::: Document segment :::

In [None]:
TOPIC: Docker
1. Scenario: You are building a microservices-based application using Docker. Design a Docker Compose file that sets up three containers: a web server container, a database container, and a cache container. Ensure that the containers can communicate with each other properly.
Design a Docker Compose file that sets up three containers: a web server, database, and cache. These containers need to communicate with each other properly.

version: '3.8'

services:
  web:
    image: nginx:latest
    ports:
      - "8080:80"
    depends_on:
      - db
      - cache
    networks:
      - app-network

  db:
    image: mysql:5.7
    environment:
      MYSQL_ROOT_PASSWORD: rootpassword
      MYSQL_DATABASE: myapp_db
      MYSQL_USER: user
      MYSQL_PASSWORD: password
    ports:
      - "3306:3306"
    networks:
      - app-network

  cache:
    image: redis:latest
    ports:
      - "6379:6379"
    networks:
      - app-network

networks:
  app-network:
    driver: bridge

The web server (NGINX), database (MySQL), and cache (Redis) containers are part of the same network app-network, allowing them to communicate internally.
The depends_on option ensures that the web container starts after the database and cache containers are ready

2. Scenario: You want to scale your Docker containers dynamically based on the incoming traffic. Write a Python script that utilizes Docker SDK to monitor the CPU usage of a container and automatically scales the number of replicas based on a threshold.

Write a Python script that uses the Docker SDK to monitor CPU usage and automatically scale replicas based on a threshold.

import docker
import time

# Initialize Docker client
client = docker.from_env()

::: Supplied material :::

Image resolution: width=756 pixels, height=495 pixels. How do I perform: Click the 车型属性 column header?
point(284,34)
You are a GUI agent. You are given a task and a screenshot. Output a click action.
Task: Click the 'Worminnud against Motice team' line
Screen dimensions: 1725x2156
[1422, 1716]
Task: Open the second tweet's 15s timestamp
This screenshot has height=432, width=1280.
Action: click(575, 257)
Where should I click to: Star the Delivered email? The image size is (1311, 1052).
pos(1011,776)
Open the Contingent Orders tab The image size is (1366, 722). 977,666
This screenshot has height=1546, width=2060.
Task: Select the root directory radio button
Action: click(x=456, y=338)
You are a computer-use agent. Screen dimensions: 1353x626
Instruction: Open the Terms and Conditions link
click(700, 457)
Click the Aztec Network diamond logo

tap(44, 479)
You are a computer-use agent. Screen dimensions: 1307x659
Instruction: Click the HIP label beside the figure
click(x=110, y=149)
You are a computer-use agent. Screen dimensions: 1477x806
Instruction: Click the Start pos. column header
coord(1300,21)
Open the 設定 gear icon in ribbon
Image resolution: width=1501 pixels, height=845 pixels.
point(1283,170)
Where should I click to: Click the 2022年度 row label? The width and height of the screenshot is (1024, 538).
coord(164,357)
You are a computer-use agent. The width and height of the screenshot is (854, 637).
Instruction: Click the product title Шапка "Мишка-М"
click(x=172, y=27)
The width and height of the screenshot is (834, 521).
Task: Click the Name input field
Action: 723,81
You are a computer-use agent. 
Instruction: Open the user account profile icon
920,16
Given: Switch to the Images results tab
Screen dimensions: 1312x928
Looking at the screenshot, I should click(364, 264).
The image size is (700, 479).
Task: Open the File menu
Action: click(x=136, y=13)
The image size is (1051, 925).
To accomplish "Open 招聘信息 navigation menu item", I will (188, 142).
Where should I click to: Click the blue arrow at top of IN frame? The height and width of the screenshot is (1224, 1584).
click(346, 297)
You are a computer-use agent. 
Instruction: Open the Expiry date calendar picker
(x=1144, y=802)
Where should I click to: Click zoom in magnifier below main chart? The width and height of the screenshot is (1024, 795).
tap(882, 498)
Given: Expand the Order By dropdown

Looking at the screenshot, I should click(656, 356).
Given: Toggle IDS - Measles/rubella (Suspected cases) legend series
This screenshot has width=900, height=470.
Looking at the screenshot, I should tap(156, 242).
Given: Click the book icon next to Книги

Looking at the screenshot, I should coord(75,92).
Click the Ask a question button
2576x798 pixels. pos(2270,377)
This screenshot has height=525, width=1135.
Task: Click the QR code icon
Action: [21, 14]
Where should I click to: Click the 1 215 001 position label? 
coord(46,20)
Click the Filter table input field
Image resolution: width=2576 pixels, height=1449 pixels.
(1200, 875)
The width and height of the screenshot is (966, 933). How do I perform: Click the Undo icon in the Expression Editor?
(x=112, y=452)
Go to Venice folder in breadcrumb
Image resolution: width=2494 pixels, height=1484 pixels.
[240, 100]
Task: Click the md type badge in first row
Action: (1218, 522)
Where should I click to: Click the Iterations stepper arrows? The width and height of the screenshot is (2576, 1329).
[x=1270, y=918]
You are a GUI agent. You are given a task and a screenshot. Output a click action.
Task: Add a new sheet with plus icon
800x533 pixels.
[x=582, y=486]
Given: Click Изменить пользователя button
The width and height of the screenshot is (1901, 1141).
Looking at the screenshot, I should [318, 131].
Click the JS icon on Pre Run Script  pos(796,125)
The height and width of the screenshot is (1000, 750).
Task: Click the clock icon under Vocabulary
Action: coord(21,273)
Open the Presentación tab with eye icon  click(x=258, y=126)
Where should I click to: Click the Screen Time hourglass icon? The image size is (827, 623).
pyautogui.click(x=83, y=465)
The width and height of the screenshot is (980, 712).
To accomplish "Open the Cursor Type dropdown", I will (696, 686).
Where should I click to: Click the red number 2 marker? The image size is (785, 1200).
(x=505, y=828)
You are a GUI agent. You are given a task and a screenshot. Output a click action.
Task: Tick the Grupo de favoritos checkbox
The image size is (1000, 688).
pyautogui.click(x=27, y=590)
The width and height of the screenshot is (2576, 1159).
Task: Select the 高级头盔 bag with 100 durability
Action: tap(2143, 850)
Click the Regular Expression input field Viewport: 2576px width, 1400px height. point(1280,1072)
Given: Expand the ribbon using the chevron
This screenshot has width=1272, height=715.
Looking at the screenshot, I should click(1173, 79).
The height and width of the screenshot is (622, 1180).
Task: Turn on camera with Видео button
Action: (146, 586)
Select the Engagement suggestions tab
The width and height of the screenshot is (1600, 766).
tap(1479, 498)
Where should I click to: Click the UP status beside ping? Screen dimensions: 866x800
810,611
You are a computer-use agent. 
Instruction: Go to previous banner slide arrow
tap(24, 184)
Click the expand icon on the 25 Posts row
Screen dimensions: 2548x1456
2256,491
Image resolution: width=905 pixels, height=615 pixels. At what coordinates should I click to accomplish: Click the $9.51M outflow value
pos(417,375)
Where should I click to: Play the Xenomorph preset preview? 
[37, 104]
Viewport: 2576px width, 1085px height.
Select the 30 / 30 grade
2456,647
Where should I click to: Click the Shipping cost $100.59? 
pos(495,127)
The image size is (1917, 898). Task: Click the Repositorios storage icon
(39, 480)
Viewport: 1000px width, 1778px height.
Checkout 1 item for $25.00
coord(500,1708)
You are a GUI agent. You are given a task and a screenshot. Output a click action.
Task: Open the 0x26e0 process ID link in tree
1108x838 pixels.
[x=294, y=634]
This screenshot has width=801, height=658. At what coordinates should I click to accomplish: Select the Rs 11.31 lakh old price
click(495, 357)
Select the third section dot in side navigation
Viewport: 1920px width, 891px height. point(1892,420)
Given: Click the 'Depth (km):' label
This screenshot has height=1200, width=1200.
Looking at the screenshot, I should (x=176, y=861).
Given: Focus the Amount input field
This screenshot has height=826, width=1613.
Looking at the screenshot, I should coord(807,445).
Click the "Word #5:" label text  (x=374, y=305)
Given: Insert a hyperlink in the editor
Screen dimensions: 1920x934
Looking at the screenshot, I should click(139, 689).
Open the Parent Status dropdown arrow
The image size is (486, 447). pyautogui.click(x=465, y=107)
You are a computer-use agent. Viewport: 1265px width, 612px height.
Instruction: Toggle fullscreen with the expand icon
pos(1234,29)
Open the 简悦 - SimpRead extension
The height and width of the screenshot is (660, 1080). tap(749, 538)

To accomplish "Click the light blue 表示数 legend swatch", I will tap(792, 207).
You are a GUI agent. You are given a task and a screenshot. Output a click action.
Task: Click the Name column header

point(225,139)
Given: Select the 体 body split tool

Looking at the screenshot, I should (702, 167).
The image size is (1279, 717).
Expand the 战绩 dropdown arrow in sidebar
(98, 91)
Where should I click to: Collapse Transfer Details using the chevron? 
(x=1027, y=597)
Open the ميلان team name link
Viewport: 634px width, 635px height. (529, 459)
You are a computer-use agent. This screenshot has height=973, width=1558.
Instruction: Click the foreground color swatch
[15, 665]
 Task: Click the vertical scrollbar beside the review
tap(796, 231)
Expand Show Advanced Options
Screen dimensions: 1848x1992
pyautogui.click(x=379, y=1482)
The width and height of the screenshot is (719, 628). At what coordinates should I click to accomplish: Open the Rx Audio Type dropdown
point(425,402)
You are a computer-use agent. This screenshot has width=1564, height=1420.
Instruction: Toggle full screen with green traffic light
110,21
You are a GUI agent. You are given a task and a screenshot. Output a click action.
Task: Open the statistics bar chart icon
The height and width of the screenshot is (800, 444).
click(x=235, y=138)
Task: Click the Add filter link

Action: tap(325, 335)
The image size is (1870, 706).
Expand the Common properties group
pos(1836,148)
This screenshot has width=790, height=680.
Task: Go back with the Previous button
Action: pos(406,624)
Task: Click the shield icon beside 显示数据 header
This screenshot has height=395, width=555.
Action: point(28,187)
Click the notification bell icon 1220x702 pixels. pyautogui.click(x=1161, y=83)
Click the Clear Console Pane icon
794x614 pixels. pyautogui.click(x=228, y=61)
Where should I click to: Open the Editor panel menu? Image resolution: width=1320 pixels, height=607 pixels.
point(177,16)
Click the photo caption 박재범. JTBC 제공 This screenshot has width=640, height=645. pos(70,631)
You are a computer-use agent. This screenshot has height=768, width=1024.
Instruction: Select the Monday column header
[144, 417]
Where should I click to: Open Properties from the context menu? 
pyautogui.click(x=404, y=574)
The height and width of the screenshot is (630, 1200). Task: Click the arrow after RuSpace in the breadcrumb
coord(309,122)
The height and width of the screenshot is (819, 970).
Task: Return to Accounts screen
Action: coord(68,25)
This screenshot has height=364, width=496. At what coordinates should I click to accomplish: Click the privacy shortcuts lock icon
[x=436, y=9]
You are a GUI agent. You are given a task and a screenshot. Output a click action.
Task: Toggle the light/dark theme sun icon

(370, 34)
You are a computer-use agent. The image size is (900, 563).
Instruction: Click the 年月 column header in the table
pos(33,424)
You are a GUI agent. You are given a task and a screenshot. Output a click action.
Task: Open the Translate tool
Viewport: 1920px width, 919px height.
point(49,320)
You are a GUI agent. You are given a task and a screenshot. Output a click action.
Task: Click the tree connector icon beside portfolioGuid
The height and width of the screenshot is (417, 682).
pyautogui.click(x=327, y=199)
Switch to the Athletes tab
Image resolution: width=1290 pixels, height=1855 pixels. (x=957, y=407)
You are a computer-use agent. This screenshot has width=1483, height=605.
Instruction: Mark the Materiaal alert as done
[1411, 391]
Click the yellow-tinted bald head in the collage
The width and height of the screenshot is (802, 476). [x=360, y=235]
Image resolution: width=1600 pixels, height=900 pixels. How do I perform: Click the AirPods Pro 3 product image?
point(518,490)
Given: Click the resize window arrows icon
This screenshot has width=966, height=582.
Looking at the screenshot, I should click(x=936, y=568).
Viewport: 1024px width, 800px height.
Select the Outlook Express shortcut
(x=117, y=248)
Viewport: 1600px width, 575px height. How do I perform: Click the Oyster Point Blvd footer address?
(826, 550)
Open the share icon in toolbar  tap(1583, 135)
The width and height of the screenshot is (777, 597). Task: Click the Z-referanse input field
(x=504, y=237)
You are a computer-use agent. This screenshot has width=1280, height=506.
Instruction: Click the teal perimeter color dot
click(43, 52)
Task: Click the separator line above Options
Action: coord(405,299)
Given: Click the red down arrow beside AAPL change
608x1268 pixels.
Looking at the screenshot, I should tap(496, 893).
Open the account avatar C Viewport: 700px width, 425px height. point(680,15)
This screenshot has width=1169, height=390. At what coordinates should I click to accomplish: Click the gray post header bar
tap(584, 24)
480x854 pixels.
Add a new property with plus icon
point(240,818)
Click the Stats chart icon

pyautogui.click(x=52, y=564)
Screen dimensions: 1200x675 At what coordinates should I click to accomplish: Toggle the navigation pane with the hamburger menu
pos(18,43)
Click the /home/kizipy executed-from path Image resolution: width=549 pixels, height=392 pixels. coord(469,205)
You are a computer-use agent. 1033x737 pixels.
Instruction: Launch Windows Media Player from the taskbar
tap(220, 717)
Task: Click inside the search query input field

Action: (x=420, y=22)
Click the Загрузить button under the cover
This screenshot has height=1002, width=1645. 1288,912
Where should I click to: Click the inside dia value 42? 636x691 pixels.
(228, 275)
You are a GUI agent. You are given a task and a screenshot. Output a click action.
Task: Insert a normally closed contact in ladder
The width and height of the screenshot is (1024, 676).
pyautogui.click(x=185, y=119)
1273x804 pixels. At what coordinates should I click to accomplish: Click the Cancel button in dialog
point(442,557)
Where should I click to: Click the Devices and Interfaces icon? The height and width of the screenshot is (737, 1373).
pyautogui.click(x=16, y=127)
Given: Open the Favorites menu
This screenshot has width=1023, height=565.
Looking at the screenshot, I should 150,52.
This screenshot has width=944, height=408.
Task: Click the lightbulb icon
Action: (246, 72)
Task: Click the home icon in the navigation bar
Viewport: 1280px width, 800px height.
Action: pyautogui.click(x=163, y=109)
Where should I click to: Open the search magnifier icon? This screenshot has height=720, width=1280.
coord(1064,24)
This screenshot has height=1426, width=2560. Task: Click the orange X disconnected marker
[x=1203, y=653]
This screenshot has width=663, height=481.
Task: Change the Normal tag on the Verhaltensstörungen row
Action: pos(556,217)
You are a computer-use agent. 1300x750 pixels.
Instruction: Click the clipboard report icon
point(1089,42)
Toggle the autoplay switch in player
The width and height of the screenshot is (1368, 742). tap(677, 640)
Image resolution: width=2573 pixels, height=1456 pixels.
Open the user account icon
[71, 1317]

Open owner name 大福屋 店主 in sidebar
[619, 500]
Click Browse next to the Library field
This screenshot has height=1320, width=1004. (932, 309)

:::

[Your tasks]
a) From the Docker text, give the stretch from "The depends_on option" through "scale replicas based on a threshold." again, switching "threshold" to "limit".
b) Return the stretch of entries from the line containing "Where should I click to: Play" through the line containing "The image size is (486, 447).", line for line and unchanged.
The Docker text and the entries are independent of each other.

[The replies]
a)
The depends_on option ensures that the web container starts after the database and cache containers are ready

2. Scenario: You want to scale your Docker containers dynamically based on the incoming traffic. Write a Python script that utilizes Docker SDK to monitor the CPU usage of a container and automatically scales the number of replicas based on a limit.

Write a Python script that uses the Docker SDK to monitor CPU usage and automatically scale replicas based on a limit.

b)
Where should I click to: Play the Xenomorph preset preview? 
[37, 104]
Viewport: 2576px width, 1085px height.
Select the 30 / 30 grade
2456,647
Where should I click to: Click the Shipping cost $100.59? 
pos(495,127)
The image size is (1917, 898). Task: Click the Repositorios storage icon
(39, 480)
Viewport: 1000px width, 1778px height.
Checkout 1 item for $25.00
coord(500,1708)
You are a GUI agent. You are given a task and a screenshot. Output a click action.
Task: Open the 0x26e0 process ID link in tree
1108x838 pixels.
[x=294, y=634]
This screenshot has width=801, height=658. At what coordinates should I click to accomplish: Select the Rs 11.31 lakh old price
click(495, 357)
Select the third section dot in side navigation
Viewport: 1920px width, 891px height. point(1892,420)
Given: Click the 'Depth (km):' label
This screenshot has height=1200, width=1200.
Looking at the screenshot, I should (x=176, y=861).
Given: Focus the Amount input field
This screenshot has height=826, width=1613.
Looking at the screenshot, I should coord(807,445).
Click the "Word #5:" label text  (x=374, y=305)
Given: Insert a hyperlink in the editor
Screen dimensions: 1920x934
Looking at the screenshot, I should click(139, 689).
Open the Parent Status dropdown arrow
The image size is (486, 447). pyautogui.click(x=465, y=107)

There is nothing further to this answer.